As I mentioned in my previous article, God prepared my wife and I for His call to more – what we call “our house fire adventure” – with a few encouraging words. The last, and the one I want to focus on here, was, “You need to grieve”.

Of all He had to say to us, this is the word we would not have thought of ourselves; nor would we have imagined the impact it would have on our journey. We didn’t understand it at the time, but we chose to be obedient.

Once it was safe, my wife and I went into the house and assessed the damage. Every picture on every wall was destroyed. Smoke had found its way into every closet and drawer. It is absolutely amazing what high temperature smoke can do to treasured items.

So, we held each other and cried. Later, I led our children (individually) into their rooms. One of them grieved; the other got mad. One was able to move on from the tragedy; the other suffered for years.

Most only think of grieving in relation to the death of a loved one. It is the process we must go through to “get on with our lives”. In our tragedy, my wife and I learned that grieving is a grace of God for more.

Our response to God’s call to more requires our leaving something behind. Many times, it is security, long held beliefs, even people and places we have grown to love. Rarely does this call not involve a dying to ourselves.

So, there is grieving.

God’s call to more is His invitation to a higher level of glory.  Responding positively, we soon experience the process of transformation (2Corinthians 3:18). The Greek word for “transformed” is metamorphoo: the death of a caterpillar, that a butterfly might emerge.

Grieving is not something most people readily embrace, because we associate it with negative events. I am encouraging you to see grieving as the grace God has provided for all His children. Knowing our weaknesses, He has given us grief that we might more easily and productively walk through His transformation.

Here are the three benefits of grieving:

  1. It prepares you to let go – making the first step possible. Saying goodbye is a liberating and empowering experience. Even when you don’t know what you are leaving, offering up your “whatever” to God releases His grace for the journey.
  2. It allows you to keep your face turned in the right direction. God designed us to face toward the direction our feet are taking us; so that we avoid tripping over obstacles and running into others. Those that keep looking back have a tough time finding God’s path.
  3. It makes future grieving easier, as God calls you to let go of more. Transformation is a process. Dying to ourselves – that God might be our all-in-all – is not a onetime event (and this is God’s mercy). As God proves Himself faithful in our letting go, we grow to trust Him for more. In other words, our faith grows as we take on the form of a butterfly.

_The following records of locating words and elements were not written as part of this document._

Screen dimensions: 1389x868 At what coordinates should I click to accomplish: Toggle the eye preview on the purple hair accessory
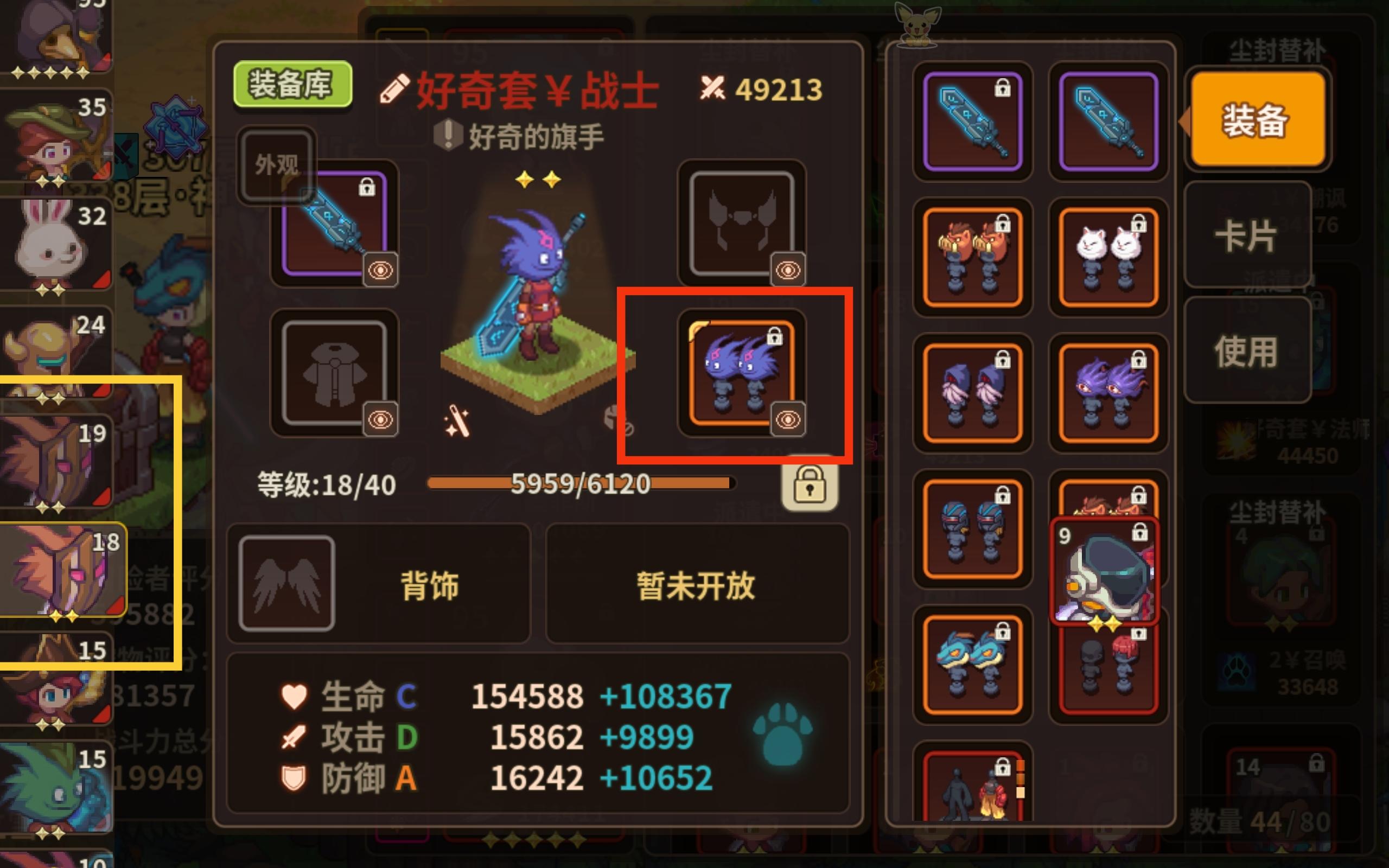coord(788,420)
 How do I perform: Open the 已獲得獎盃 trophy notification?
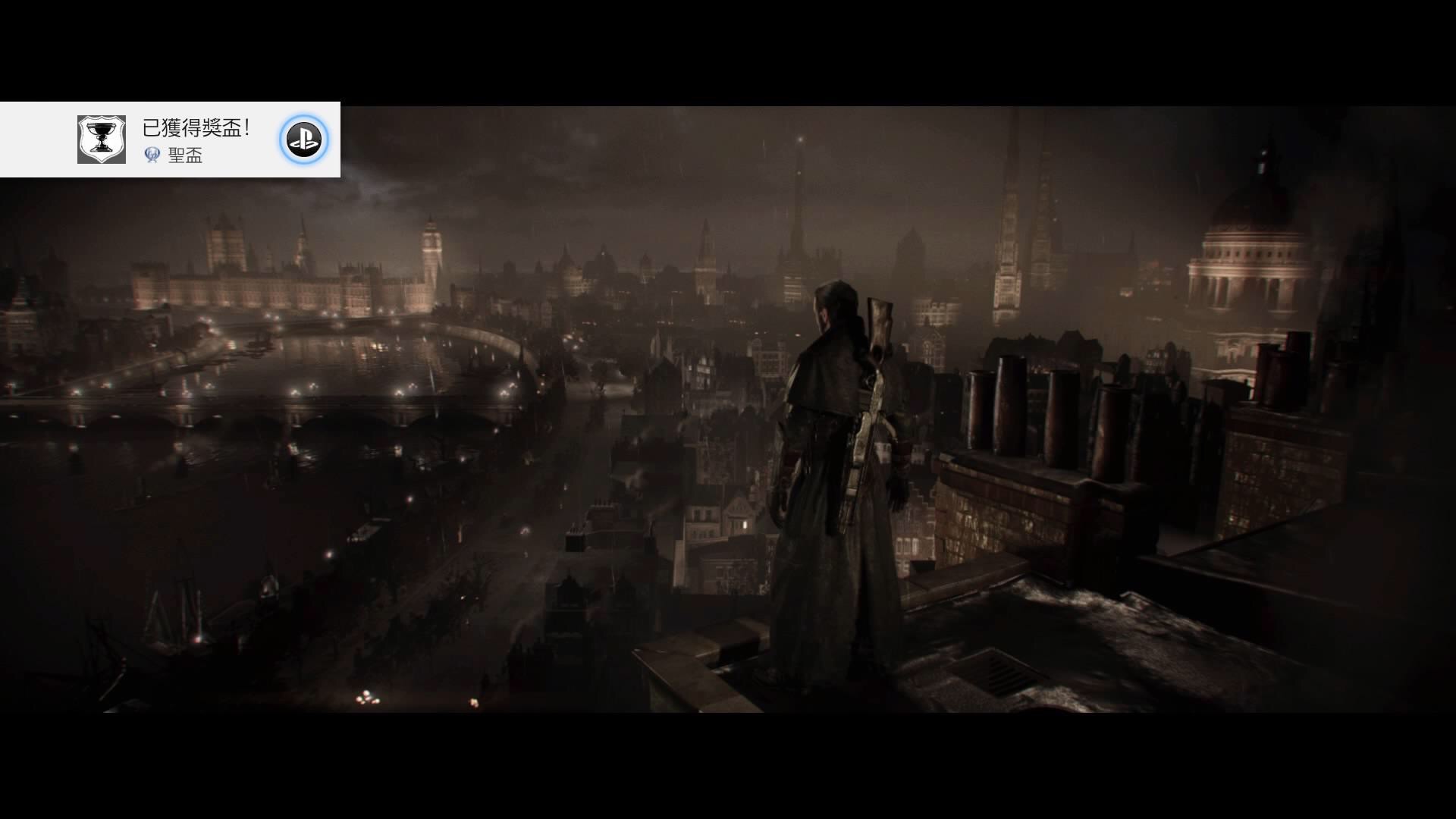(x=196, y=129)
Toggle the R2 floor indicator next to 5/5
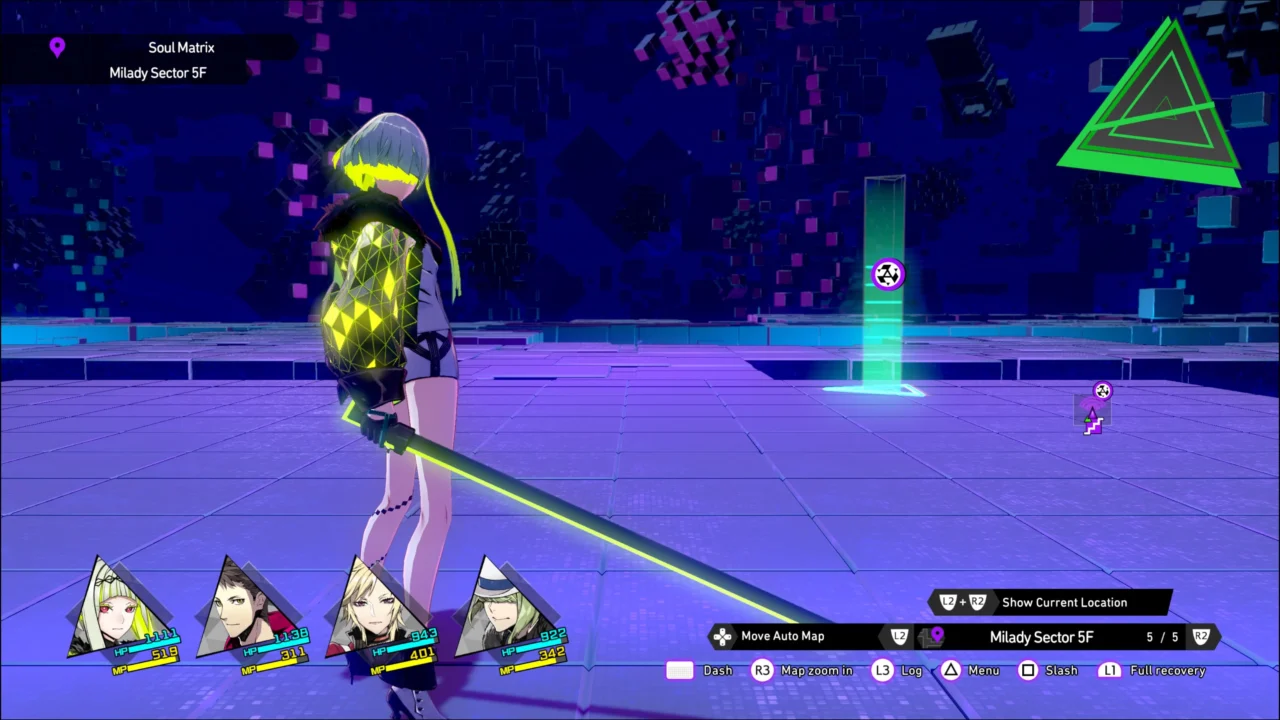Viewport: 1280px width, 720px height. 1200,636
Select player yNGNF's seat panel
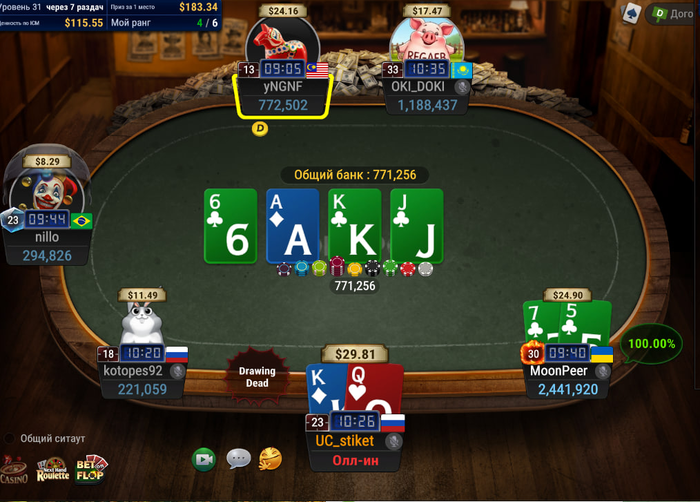The width and height of the screenshot is (700, 502). click(x=283, y=95)
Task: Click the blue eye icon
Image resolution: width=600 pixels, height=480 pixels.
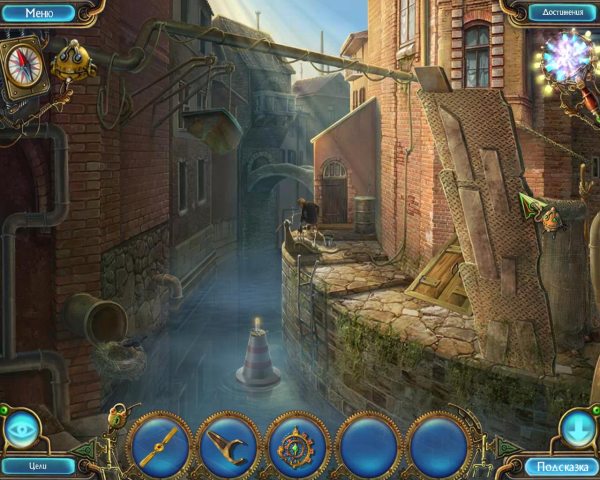Action: [x=21, y=428]
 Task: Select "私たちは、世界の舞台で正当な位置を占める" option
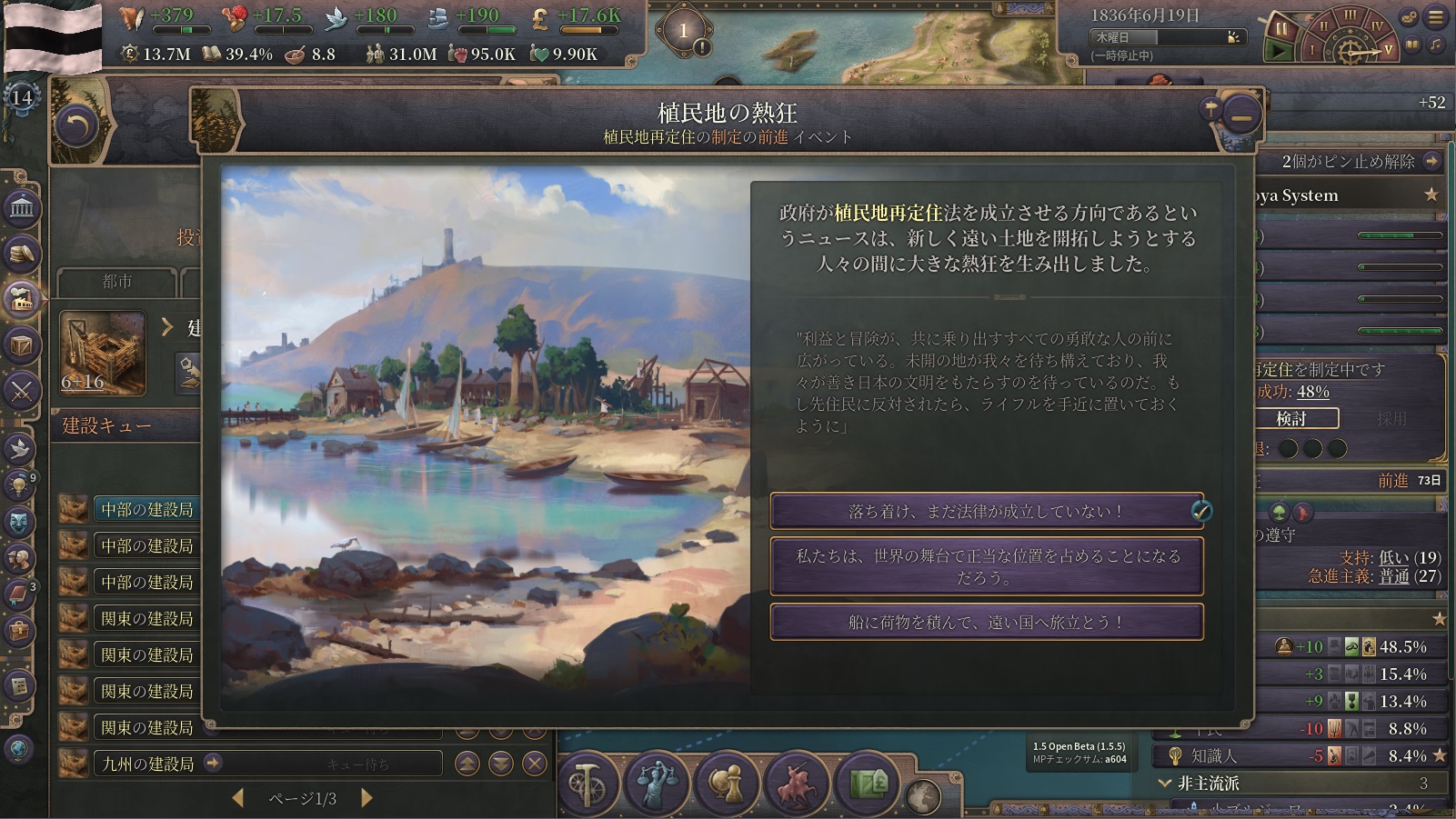point(986,566)
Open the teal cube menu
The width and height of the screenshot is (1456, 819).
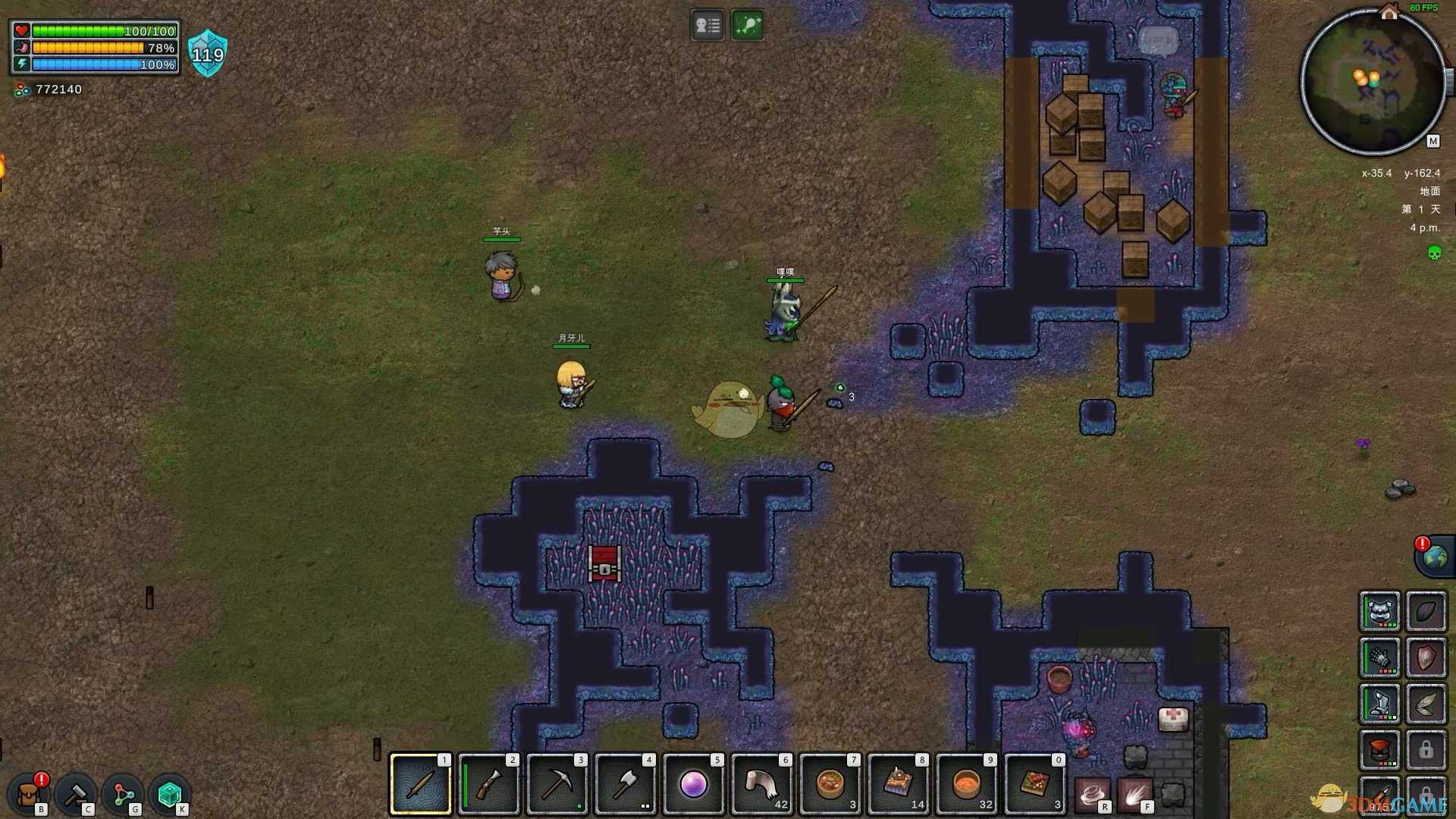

Perhaps the most important thing my wife and I learned is that grieving is a relational activity. God uses it to build our relationship with Him. Consequently, the beginning point for our grieving should be prayer. Both the PAPA prayer and the prayer of Psalm 139:23-24 will be helpful in this regard.

So, when you are ready to take the first step in your adventure towards more, ask God to reveal something that you need to leave behind – something that will allow you to practice the grieving process. He will meet you there.